With regard to hydro-fracking and other environmental energy policies in the state, Pruitt and his staff have filed requests for information under the Freedom of Information Act to the Federal Environmental Protection Agency. They are asking, Pruitt said, for several EPA cases, which he believes could strengthen the state’s assertion that it can and has been for years, regulating hydraulic fracking and other energy activities in the state.
Despite multiple requests that were detailed, the EPA has failed to produce the documents in accordance with the Freedom of Information Act, Pruitt said.

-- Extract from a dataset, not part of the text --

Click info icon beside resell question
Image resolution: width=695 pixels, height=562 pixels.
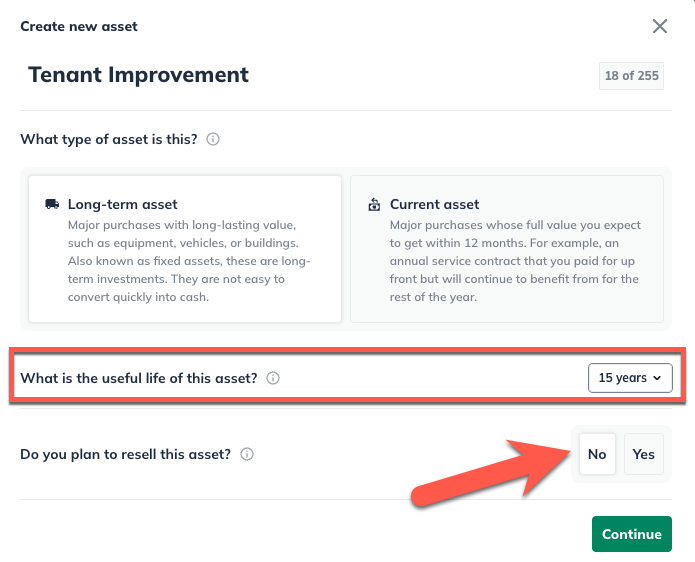coord(247,454)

“Now we are going to have to” sue them for the information, Pruitt said.
Tuesday, during an earlier meeting, Pruitt discussed his Worker’s Compensation fraud unit. He noted that his office has increased the number of active Worker’s Compensation fraud investigations by 62 percent.
He believes Worker’s Compensation fraud amounts to a crippling impact on Oklahoma business development and he pledged to the attendees of the Worker’s Compensation workshop, offered Tuesday by the Oklahoma State Chamber, to be their partner in fighting that kind of fraud.